1. Pupils should learn to both argue and defend points.

1.1. Whilst children must learn to understand that everyone has different values and thoughts, it's just as important that children are taught to understand that they don't have to always agree with one another, and that it's sometimes a good thing to disagree. Having different opinions is what makes us all unique, and there is no right or wrong answer.

1.2. Does stating that there is no right or wrong answer not go against the act of endorsing British Values rather than simply respecting them?

2. The difference between tolerating and endorsing.

2.1. Tolerating, as stated in the British Values, links to the act of understanding and accepting something as being different.

2.2. Tolerating can also have very negative connotations, as if it were an act fulfilled by people despite not wanting to do. Why not use a term more fitting such as "accepting"?

2.3. Endorsing means to actually encourage the participation in something, as opposed to simply accepting it. Is forcing children to believe that British Values are the best values the most British thing to do?
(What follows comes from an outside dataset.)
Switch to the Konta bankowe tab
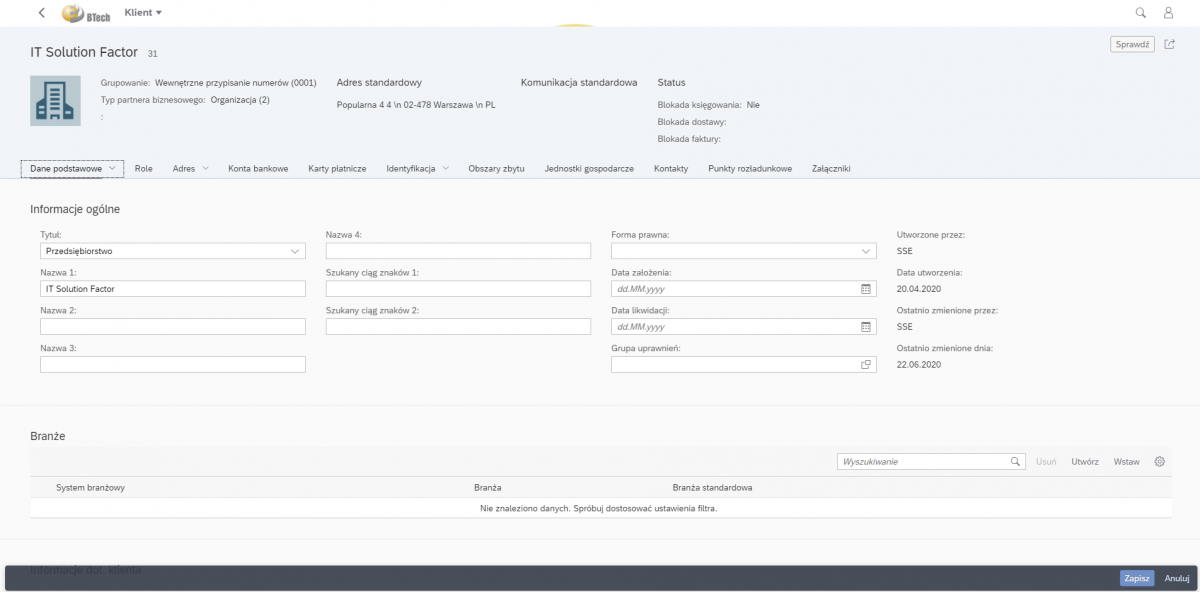Screen dimensions: 1200x592 (x=258, y=169)
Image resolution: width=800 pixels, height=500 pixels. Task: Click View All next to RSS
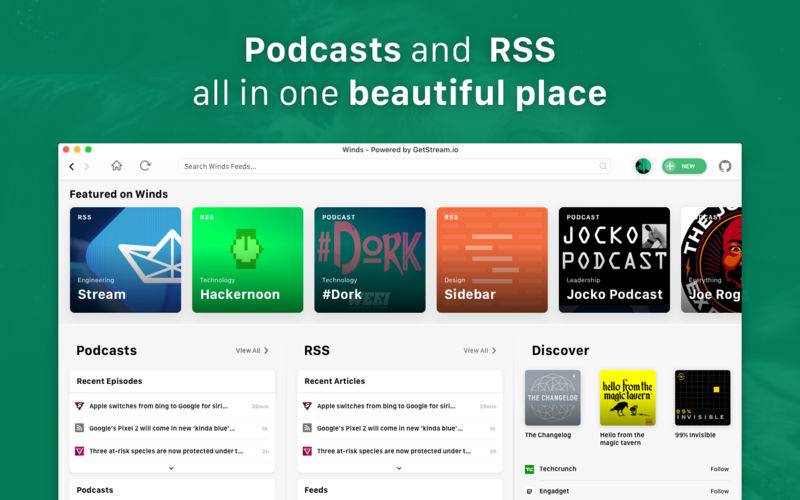(x=480, y=351)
3. How can a teacher employ respect and tolerance in the everyday classroom?

3.1. Teachers must employ respect and tolerance in everything they do to help children understand the importance of it. It should not be limited to the one hour of RE they have a week, but should be drawn upon across the school's ethos.

3.2. Ensuring that no faith or belief is disrespected or degraded in any manner within the classroom can seem daunting, but it's important that children understand the importance of acceptance. One must show respect and tolerance for everyone on a daily basis out in the world, and children must be prepared from that within the classroom.
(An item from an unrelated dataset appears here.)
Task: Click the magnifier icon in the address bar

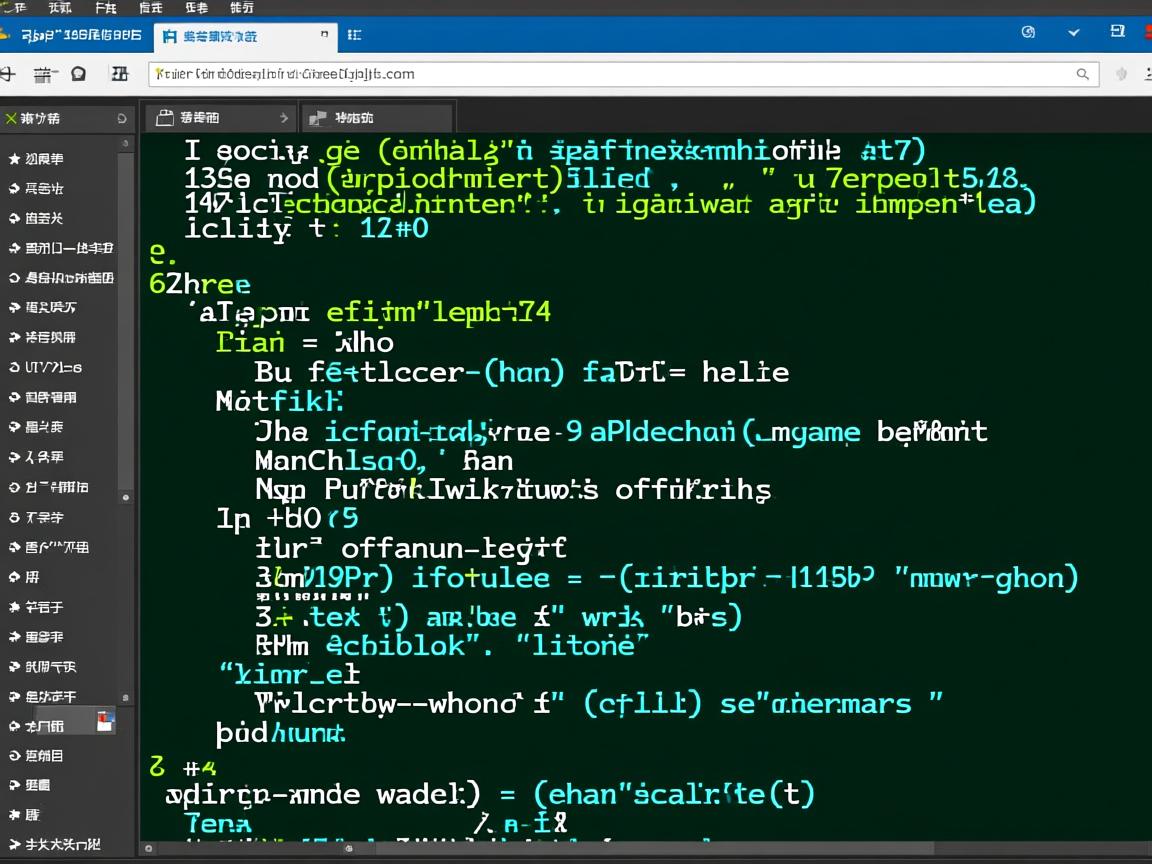Action: click(1082, 74)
4. Britain as a changing state.

4.1. Britain houses a larger mix of religious faiths than ever before, thus meaning that this value is even more prevalent now than it ever has been. Children have such a broad range of backgrounds, that it's vital that children accept one another regardless.

4.2. Britain's decline in religious faith also needs to be discussed with children, as children have every right to not follow a designated faith or belief, and should be able to declare themselves atheists if they so wish.

5. How important is a faith or belief?

5.1. Not only should respect be given for people with different faiths, but also to people who choose not to follow a religion. Condemnation of atheism is a very prevalent issue elsewhere in the world, and it's vital that children are aware that not following a faith is just as valid as following one.

5.2. Britain currently is home to more atheists than every before, and the number is continually growing over time. Children need to be made more aware that they can choose not to follow any faith or belief if they do not feel it is right for them.